- **Tarefa 1**
No texto sobre fobias, o que Emily Dickinson fez duas vezes durante os anos de reclusão?
- **Tarefa 2**
Explique, com base no texto sobre fobias, por que o narrador ensaia as cenas com antecedência e por que isso acaba dobrando o martírio, em até três frases.
- **Tarefa 3**
Por favor, copie do texto sobre fobias o trecho entre "Carrego uma postura" e "sempre a Brasília).", inclusive.

- **Texto fornecido**
Eu mesmo é que determinei a medida para não depender de especialistas. Sofro por antecipação, o que me põe a ensaiar a cena para diminuir o sofrimento. Só que organizo eventos para os atos mais minúsculos, dobrando o martírio no fim das contas. Ao invés de sofrer na hora, sofro um dia inteiro pensando na hora que vou sofrer. O incômodo passageiro é um desconforto permanente. Banalidades do cotidiano geram desproporcional tremedeira. No intuito de preveni-las, eu me canso em hipóteses pessimistas, desculpas furadas e boicotes.

Carrego uma postura catastrófica. Sou dramático nas amenidades, sóbrio nas tragédias. Sinto o pânico no lugar errado e no momento errado. Serei tranquilo num deslizamento, numa enchente, num incêndio. Mas perderei a lisura ao não encontrar um livro em minha biblioteca. O fóbico não é o que usa uma lupa para ampliar o tamanho das coisas, mas fixa a lente com tamanha insistência que acaba queimando o que vê com o reflexo do sol.

Meus medos são modestos. Exótico é o Roberto Carlos, que somente executa curvas à direita ao volante (chegará sempre a Brasília).

Irreverente é o compositor Arnold Schoenberg, oposto do Zagallo. Sofria de triscaidecafobia, pavor do treze. Seus raros erros estão concentrados no compasso desse número.

Estranha é a poeta Emily Dickinson. Permaneceu vinte e cinco anos reclusa em sua residência em Massachusetts. Consta o registro que saiu duas vezes do quarto para visitar o oftalmologista.

Existem fobias para qualquer drama. Não há limites no céu. Fobia de estrelas (siderofobia), por exemplo. Imagine o neurótico, que mora sozinho com o cachorro e teria que levá-lo para mijar. Olha a janela, repara o céu espocando brilho e lamenta: hoje não Rex, aguenta aí!

É um museu infindável de opções. Um playground masoquista. Fobia de ficar sentado (tassofobia), que atinge grande parte dos espectadores de Gerald Thomas; ou fobia de espelhos (isotrofobia), como feio deveria possuir, mas desperdicei a chance de cativar a mania na infância. E fobias terríveis, absurdas, indesejáveis inclusive aos inimigos, como de nudez (gimnofobia) e de sexo (genofobia).

- **Dados brutos**
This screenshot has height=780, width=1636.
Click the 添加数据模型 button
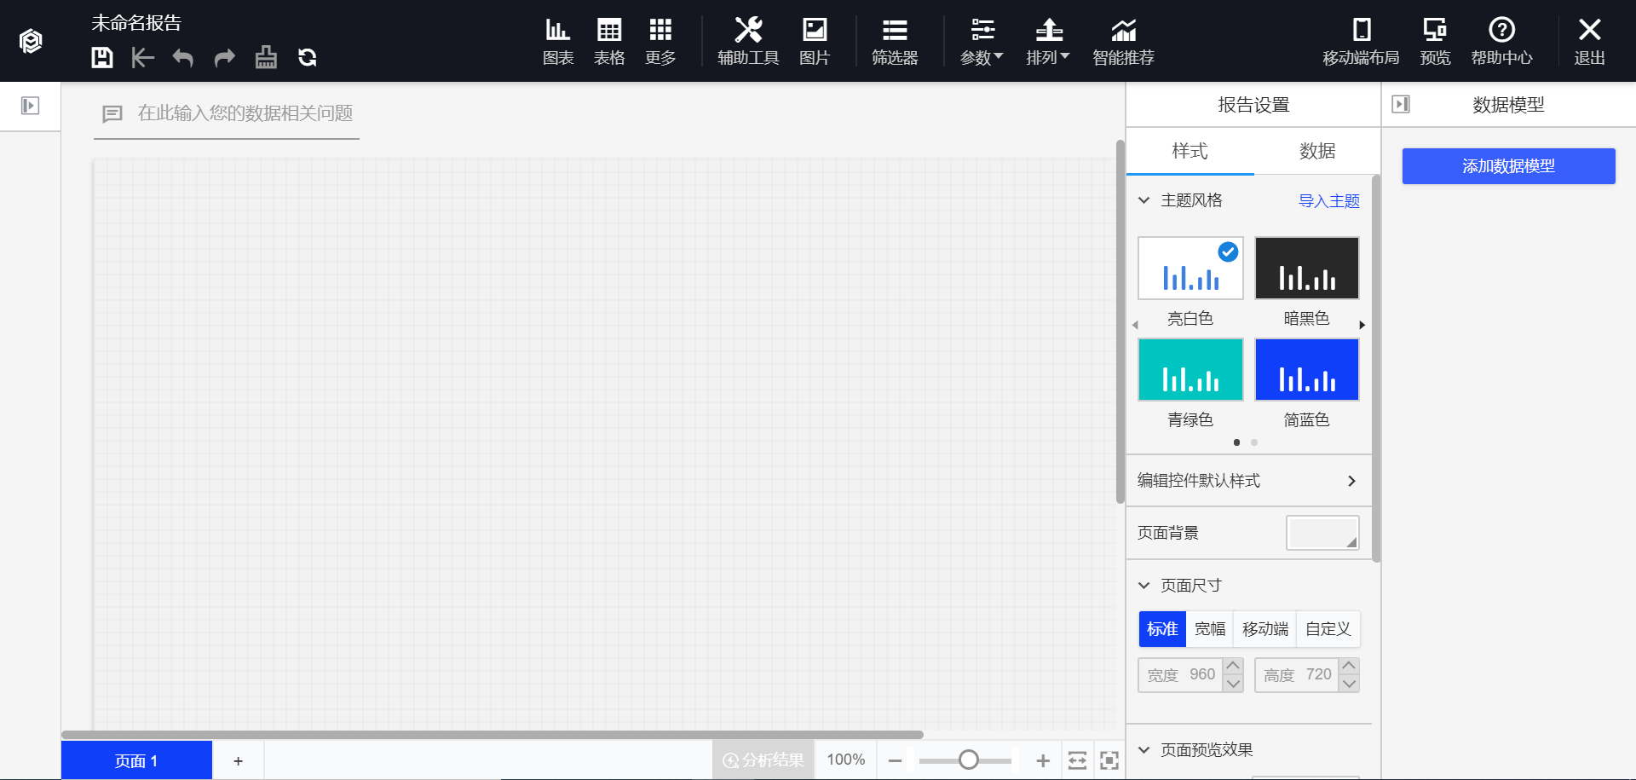1508,166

- **Solução comentada 1**
Saiu do quarto para visitar o oftalmologista.

- **Solução comentada 2**
Ele sofre por antecipação e ensaia a cena para diminuir o sofrimento. Como organiza eventos até para os atos mais minúsculos, em vez de sofrer só na hora, sofre um dia inteiro pensando na hora em que vai sofrer.

- **Solução comentada 3**
Carrego uma postura catastrófica. Sou dramático nas amenidades, sóbrio nas tragédias. Sinto o pânico no lugar errado e no momento errado. Serei tranquilo num deslizamento, numa enchente, num incêndio. Mas perderei a lisura ao não encontrar um livro em minha biblioteca. O fóbico não é o que usa uma lupa para ampliar o tamanho das coisas, mas fixa a lente com tamanha insistência que acaba queimando o que vê com o reflexo do sol.

Meus medos são modestos. Exótico é o Roberto Carlos, que somente executa curvas à direita ao volante (chegará sempre a Brasília).